# How to prevent service/system output while working in interactive shell.



## alex (Sep 27, 2022)

Hello,
is there any way to prevent the system from printing to vt?
It's quite annoying when I edit files in vi or ed and the system suddenly tells me that a USB device has disconnected, overwriting the interactive shell.
The same goes for services like samba_service.
Can anyone tell me how to prevent this from happening? I don't have much experience with freebsd.

Thanks!


----------



## SirDice (Sep 27, 2022)

Solved - Disruptive messages from syslogd(8) and ntpd(8) in conlose
					

Hi everyone.  I get warnings from syslogd and ntpd all the time, when I'm in virtual terminal and it's very disruptive. How can I suppress all messages from all daemons from being displayed?  Thanks.




					forums.freebsd.org


----------



## alex (Sep 27, 2022)

SirDice said:


> Solved - Disruptive messages from syslogd(8) and ntpd(8) in conlose
> 
> 
> Hi everyone.  I get warnings from syslogd and ntpd all the time, when I'm in virtual terminal and it's very disruptive.
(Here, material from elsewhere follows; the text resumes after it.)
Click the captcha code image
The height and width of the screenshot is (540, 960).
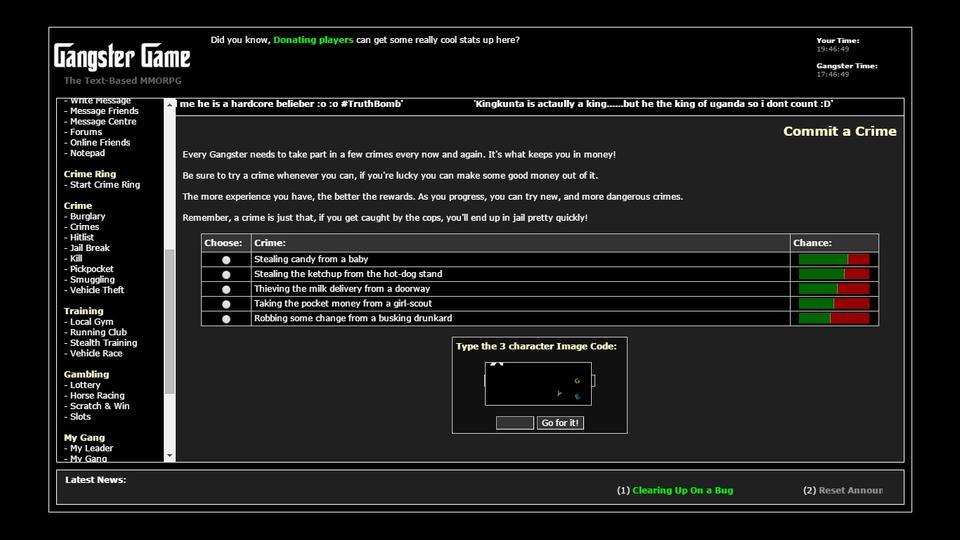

How can I suppress all messages from all daemons from being displayed?  Thanks.
> ...


Thanks that thread was helpfull.


----------



## SirDice (Sep 27, 2022)

Additionally, some messages can be prevented by disabling this line in /etc/syslog.conf:

```
*.err;kern.warning;auth.notice;mail.crit                /dev/console
```

Certain (kernel) debug messages however are always printed on the console, regardless of this syslog.conf(5) line.


----------



## _martin (Sep 27, 2022)

It's worth mentioning that, at least by default, if you're logged on the console and even when using vi editor while that happened you can clear it by pressing `ctrl+l`.


----------